I am happy to be corrected, but I don’t believe the Pi writes to the SD card while playing, so I assume a sudden power-down is not likely to cause any harm.
Slim, the shutdown button looks perfect, thanks. Except that I am not a hardware guy and I am not sure about hooking the switch up to those pins while also having the hifiberry attached (to the same pins). Not sure if it works physically or if the pulling the pin to ground might harm the dac. I will look for one of those switches to try it though.
Zappyroon, Yes I was thinking it might not typically cause issues. However when it gets powered down might not be when it is playing. And I think in general we never know exactly when a linux system is going to be writing data. Some people have mentioned a read-only os partition. That might be a good thing.
Here are a couple of even simpler ways to remotely power down the pi and no hardware mods required!
RasPi Check for Android & SimplePi for iOS
I gave RasPi Check a spin because it’s free and it seemed to work just fine. There are more apps of similar ilk available as well.
Slim,
thanks those look like nice utilities. I have tried SimplePi on my iPhone and it will be useful. I still want to try to get a push button on there though. I have a use case where the little music streamer can easily be carried around and used in different locations, and it just has to be easy and quick to power it down (even without using an app). But the app definitely makes it simpler.
Thanks for the very helpful step by step. I found a slight simplification that worked for me (at least I think it is): after you burn your SD card on your PC or Mac, download the appropriate easy installation script from Roon, locate the /home/pi directory on the card and copy the script there. Then, when you log into your Pi, either by plugging in a monitor and keyboard or by SSH, it will be there. You just need to “chmod +x” it and run it, and you’re done. No big long “curl” command to copy and paste.
For my HiFiberry I ran their installation first, then the one for Roon. It may not make a difference.
Peter, how did you get the meridian explorer to work?
what settings? hardware control for volume?

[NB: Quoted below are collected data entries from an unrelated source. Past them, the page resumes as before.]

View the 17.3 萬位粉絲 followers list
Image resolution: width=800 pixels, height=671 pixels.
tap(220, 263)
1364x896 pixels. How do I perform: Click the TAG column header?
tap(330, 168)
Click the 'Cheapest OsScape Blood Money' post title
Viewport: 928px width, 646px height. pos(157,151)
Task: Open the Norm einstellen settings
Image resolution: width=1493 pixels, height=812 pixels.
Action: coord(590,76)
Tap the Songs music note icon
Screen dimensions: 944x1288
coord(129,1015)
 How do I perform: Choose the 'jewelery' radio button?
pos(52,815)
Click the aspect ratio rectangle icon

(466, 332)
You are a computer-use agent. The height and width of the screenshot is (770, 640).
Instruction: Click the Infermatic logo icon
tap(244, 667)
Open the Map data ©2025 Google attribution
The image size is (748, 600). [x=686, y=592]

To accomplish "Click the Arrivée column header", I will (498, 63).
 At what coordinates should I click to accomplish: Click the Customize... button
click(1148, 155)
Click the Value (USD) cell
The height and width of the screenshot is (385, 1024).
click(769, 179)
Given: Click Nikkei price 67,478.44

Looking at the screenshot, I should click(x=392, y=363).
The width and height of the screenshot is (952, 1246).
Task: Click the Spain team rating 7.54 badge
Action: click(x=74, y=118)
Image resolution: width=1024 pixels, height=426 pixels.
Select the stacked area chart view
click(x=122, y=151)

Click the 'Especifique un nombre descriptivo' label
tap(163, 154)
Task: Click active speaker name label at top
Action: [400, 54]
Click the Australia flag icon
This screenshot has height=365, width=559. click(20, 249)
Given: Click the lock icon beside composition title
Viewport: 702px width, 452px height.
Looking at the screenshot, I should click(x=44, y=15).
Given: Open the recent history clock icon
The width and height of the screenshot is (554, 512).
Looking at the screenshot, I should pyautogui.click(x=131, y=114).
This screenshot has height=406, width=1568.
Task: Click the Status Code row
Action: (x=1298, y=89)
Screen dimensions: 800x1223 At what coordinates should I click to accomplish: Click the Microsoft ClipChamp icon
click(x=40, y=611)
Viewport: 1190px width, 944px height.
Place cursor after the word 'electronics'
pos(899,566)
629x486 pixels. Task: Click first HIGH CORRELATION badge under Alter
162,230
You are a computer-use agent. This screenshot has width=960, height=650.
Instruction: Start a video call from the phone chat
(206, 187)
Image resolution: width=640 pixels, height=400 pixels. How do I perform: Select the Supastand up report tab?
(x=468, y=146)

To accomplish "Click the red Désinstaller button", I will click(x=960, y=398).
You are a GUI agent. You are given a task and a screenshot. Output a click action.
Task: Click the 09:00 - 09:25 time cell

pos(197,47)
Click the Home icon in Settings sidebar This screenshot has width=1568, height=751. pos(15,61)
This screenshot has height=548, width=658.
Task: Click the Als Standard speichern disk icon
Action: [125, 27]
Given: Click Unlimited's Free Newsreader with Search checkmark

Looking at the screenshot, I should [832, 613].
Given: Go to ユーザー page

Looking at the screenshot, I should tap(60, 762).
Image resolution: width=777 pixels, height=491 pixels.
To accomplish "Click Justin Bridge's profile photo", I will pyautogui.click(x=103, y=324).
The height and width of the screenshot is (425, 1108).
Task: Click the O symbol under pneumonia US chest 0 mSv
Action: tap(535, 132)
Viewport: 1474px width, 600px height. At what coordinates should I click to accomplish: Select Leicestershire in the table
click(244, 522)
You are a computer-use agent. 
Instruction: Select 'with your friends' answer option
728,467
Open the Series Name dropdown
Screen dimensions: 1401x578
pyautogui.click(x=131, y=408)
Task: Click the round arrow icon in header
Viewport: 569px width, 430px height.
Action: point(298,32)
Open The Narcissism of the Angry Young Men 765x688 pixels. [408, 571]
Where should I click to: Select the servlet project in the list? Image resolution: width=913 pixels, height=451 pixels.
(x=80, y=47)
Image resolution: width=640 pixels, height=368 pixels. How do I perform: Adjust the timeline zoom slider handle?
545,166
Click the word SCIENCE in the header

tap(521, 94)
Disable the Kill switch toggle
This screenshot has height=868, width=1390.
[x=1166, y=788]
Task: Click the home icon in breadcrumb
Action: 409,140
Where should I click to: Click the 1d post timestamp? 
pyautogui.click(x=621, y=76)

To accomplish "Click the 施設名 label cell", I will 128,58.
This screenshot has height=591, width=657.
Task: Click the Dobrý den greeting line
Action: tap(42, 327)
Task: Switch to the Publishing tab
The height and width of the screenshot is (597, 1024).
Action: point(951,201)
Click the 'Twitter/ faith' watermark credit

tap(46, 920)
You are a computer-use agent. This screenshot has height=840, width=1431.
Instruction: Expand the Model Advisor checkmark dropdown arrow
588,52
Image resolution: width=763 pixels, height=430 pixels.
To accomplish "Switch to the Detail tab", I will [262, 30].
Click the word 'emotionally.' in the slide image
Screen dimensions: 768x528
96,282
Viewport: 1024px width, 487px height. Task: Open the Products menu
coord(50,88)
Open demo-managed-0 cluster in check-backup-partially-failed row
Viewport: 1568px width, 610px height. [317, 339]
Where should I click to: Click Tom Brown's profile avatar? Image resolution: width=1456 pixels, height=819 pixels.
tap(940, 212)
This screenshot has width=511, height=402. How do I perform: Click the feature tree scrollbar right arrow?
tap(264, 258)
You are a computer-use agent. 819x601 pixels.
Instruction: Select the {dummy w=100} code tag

or just the fixed volume output?
Hello Mark,
I used it on a RaspberryPi 2B with a hifiberry digi+ card running picoreplayer. I bought it as a kit already configured.I changed the output of the picoreplayer through the webbrowser from hifiberry to ALSA.
plugged in the Explorer2 and it worked.
I used the fixed output connected to my amp using my amps volume control.
I can’t look up the exact settings anymore because I deleted the picore image and changed it to Raspbian Lite
running RoonBridge wich worked even better.
At the moment I’m using the hifiberry digi+ card again,and the explorer2 is connected to my HTPC running Roon Bridge.
Thank you! The (for me) sophisticated thing is the hardware volume control as the meridian explorer2 is plugged right into the amp (with no pre).
You need to use the headphone otput if you want to use the explorer’s volume control.
I think Raspberry Pi3 + RoonBridge and output through USB is good enough.
I have a similar setup with a Meridian DirectDAC. But It’s just an out of the box Pi with a case, no other add-ons.
I’m using DietPi and messed with it to get RoonBridge and networkaudiod_3.4.0-32 to make it a NAA for HQplayer as well. The Pi USB is connected to an UpTone Audio USB REGEN and then out to the DAC. The USB REGEN and the Pi are both running on one iFi Audio Power Supply.